Pequeños en estatura pero físicamente muy fuertes y resistentes, estos cazadores recolectores vivían así una existencia nómada, sin establecerse demasiado tiempo en ningún sitio. Construían sus refugios a partir de plantas o bien se asentaban en cuevas. Vestían pieles de animales y su dieta comprendía raíces, plantas, insectos, pescado y caza. Ésta última se llevaba a cabo usando lanzas y flechas envenenadas. La propia naturaleza de su existencia implicaba que los San se enfrentaban a periodos difíciles de hambre y sequía intercalados con otros de abundancia. Una vida difícil en la que los lazos parentales eran débiles y los niños aprendían a valerse por sí mismos desde pequeños. Los viejos y enfermos eran abandonados si no podían mantener el ritmo de marcha del grupo.
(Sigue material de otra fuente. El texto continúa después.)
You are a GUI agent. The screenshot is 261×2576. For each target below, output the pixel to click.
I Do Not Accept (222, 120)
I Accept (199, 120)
La comida y provisiones eran de propiedad comunal y el número de individuos se adaptaba a las disponibilidades de recursos en cada momento.



La cultura San estaba basada hasta cierto punto en la mitología que había ido transmitiéndose de generación a generación y que se conservaba de manera oral y en las pinturas de las cavernas. Las más viejas de estas representaciones pictóricas han sido datadas en una antigüedad de 70.000 años. Los pigmentos se fabricaban con polvo mineral fijado con grasa. Son pinturas simples y directas,  mucho más antiguas que las que se han encontrado en Europa. No cumplían solamente una función decorativa sino que tenían una significación espiritual como puertas de entrada al mundo de los espíritus.



Hacia el siglo XVI de nuestra era, la forma de vida de los San permaneció inalterada por influencias exteriores. A partir de ese momento comenzaron a aparecer prácticas de pastoreo y agrícolas que implicaron la fijación de la población a la tierra por parte de otros grupos étnicos que habían ido llegando a la región. Por supuesto, los conflictos por el uso de la tierra no tardaron en aflorar pero los San, careciendo de armas para hacer valer sus reclamaciones, acabaron poco a poco arrinconados en los parajes más inhóspitos del desierto del Kalahari, en Botswana, donde continúan hoy día.